Several chronic inflammatory disorders, such as rheumatoid arthritis and systemic lupus erythematosus, have been demonstrated to increase ischemic stroke risk, but the data on polymyositis (PM) and dermatomyositis (DM) remain unclear. We conducted a systematic review and meta-analysis of observational studies that reported odds ratio, relative risk, hazard ratio or standardized incidence ratio comparing ischemic risk in patients with PM/DM versus non-PM/DM participants. Pooled risk ratio and 95 % confidence intervals were calculated using a random-effect, generic inverse variance method of DerSimonian and Laird. Three cohort studies were identified and included in our data analysis. The pooled risk ratio of ischemic stroke in patients with PM/DM was 1.61 (95 % CI 1.28-2.02). The statistical heterogeneity of this meta-analysis was insignificant with an I (2) of 0 %. Our study demonstrated a statistically significant increased ischemic stroke risk among patients with PM/DM.

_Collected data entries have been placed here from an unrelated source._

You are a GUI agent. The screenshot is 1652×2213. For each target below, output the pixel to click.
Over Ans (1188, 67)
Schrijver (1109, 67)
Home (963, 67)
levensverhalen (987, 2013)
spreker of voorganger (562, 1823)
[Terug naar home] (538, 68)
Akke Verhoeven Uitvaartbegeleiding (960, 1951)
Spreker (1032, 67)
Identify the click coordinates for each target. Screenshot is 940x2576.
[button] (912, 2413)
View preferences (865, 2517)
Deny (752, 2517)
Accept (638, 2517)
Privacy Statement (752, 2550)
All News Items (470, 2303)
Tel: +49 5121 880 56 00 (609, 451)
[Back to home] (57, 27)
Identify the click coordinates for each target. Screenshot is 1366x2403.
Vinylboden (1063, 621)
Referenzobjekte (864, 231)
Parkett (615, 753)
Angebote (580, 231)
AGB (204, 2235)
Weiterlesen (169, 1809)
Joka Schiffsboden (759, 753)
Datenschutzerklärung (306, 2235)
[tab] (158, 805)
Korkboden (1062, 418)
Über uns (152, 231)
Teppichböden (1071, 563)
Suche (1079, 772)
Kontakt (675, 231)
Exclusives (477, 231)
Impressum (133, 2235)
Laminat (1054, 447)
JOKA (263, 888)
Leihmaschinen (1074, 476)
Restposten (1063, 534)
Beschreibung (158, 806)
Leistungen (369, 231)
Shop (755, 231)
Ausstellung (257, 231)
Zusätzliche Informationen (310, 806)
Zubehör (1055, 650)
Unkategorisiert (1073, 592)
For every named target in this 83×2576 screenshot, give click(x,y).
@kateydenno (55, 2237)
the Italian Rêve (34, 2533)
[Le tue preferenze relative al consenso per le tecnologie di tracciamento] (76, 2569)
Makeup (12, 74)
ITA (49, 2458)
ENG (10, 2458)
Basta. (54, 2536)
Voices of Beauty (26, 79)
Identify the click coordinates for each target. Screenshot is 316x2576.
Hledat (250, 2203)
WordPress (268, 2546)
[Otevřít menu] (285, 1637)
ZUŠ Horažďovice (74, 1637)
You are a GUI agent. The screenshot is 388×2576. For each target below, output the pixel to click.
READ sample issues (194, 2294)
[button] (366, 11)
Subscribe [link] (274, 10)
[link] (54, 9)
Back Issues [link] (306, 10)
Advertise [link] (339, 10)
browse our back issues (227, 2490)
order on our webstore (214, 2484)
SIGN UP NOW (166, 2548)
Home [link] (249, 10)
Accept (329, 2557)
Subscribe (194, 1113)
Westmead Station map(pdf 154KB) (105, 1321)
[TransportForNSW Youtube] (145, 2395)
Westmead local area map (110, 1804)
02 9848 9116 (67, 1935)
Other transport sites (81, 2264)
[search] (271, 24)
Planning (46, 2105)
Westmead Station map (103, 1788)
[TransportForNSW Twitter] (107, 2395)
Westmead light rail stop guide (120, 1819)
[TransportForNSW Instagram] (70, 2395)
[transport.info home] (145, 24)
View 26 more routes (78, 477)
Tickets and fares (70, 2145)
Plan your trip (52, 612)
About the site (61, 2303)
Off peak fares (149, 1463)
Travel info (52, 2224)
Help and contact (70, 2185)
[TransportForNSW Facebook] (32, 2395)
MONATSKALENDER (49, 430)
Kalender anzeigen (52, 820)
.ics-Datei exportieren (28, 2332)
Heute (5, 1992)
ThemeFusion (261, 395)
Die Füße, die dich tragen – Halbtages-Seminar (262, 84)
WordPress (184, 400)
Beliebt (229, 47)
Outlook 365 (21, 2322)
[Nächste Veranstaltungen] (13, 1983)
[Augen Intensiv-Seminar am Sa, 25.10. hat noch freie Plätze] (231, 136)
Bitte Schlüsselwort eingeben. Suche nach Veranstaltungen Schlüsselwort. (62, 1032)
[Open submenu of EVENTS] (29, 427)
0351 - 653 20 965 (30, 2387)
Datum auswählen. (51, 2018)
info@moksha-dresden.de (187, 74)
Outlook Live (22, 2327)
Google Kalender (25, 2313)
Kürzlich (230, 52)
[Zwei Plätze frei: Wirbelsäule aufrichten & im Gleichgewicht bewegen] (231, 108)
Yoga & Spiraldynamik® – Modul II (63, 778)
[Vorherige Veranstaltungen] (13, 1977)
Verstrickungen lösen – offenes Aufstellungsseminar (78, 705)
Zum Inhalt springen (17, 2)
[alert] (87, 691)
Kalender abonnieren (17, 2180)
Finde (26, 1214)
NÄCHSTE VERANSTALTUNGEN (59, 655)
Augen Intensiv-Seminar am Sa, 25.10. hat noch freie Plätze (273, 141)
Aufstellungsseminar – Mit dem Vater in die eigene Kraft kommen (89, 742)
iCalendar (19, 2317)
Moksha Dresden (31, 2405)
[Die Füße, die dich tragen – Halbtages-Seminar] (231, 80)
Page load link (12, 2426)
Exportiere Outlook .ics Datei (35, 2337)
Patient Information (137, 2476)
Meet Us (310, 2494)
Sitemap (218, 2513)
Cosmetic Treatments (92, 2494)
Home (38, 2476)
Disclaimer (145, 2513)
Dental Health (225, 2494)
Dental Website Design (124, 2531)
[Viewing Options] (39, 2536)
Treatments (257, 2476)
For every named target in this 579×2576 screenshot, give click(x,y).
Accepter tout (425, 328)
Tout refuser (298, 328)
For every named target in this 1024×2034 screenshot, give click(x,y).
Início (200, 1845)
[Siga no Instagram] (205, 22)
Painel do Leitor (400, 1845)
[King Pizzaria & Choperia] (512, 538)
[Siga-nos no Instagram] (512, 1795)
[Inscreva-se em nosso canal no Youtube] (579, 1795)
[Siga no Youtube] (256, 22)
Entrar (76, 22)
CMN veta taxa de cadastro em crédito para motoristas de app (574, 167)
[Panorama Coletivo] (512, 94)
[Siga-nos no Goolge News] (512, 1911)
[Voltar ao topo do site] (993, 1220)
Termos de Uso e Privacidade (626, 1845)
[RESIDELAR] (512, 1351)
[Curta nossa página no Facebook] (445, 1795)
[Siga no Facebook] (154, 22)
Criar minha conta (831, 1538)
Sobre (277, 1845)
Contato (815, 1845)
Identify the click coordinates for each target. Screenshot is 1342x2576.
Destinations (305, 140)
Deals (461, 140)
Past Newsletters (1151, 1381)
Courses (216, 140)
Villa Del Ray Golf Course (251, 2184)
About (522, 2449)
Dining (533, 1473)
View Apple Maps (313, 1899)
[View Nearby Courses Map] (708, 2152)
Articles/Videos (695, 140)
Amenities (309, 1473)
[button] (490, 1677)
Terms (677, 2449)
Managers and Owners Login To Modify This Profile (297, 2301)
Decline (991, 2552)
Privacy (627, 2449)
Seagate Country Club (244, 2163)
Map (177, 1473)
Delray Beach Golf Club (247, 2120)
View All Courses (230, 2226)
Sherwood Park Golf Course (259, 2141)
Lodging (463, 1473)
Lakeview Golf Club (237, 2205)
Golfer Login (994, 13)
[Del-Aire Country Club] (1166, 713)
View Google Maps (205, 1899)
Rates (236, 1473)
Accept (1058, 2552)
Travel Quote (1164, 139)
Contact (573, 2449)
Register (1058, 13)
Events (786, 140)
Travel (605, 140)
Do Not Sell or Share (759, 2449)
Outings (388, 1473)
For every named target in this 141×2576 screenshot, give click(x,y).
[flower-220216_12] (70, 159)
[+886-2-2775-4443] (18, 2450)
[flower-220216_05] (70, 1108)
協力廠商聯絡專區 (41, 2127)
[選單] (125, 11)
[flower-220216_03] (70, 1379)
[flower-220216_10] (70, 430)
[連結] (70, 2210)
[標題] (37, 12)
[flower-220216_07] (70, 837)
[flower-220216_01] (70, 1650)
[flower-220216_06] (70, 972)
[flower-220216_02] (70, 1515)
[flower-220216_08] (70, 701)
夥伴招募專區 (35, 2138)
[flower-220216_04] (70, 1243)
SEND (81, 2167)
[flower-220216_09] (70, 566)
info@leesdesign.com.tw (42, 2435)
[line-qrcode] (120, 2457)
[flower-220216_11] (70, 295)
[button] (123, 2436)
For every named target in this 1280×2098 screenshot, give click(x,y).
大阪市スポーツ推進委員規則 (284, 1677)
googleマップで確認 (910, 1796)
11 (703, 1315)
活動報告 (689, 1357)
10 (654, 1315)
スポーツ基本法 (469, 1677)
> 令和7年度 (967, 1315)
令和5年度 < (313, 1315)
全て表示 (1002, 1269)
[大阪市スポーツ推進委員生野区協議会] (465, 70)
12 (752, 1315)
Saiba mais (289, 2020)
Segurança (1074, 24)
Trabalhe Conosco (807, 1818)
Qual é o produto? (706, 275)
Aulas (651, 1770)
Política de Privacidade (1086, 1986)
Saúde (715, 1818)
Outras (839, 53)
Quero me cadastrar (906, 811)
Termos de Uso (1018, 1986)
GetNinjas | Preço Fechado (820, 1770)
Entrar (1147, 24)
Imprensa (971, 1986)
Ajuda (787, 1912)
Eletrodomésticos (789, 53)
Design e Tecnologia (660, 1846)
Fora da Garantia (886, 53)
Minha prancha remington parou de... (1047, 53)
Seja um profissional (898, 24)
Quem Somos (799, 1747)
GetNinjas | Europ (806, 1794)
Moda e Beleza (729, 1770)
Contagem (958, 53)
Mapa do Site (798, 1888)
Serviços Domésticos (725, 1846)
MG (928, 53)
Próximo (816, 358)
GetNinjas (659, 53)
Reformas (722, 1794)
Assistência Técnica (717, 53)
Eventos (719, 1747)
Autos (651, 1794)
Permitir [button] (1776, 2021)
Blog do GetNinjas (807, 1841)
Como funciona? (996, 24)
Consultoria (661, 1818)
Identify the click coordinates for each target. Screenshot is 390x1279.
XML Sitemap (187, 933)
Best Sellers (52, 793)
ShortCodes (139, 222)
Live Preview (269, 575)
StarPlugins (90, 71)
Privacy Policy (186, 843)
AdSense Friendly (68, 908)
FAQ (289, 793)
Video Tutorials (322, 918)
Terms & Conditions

几种慢性炎症性疾病,如类风湿性关节炎和系统性红斑狼疮,已被证明会增加缺血性中风的风险,但关于多发性肌炎(PM)和皮肌炎(DM)的数据仍不明确。我们对观察性研究进行了系统评价和荟萃分析,这些研究报告了比较PM/DM患者与非PM/DM参与者缺血风险的比值比、相对风险、风险比或标准化发病率比。使用DerSimonian和Laird的随机效应、通用逆方差方法计算合并风险比和95%置信区间。确定了三项队列研究并纳入我们的数据分析。PM/DM患者缺血性中风的合并风险比为1.61(95%CI 1.28-2.02)。该荟萃分析的统计异质性不显著,I²为0%。我们的研究表明,PM/DM患者的缺血性中风风险在统计学上显著增加。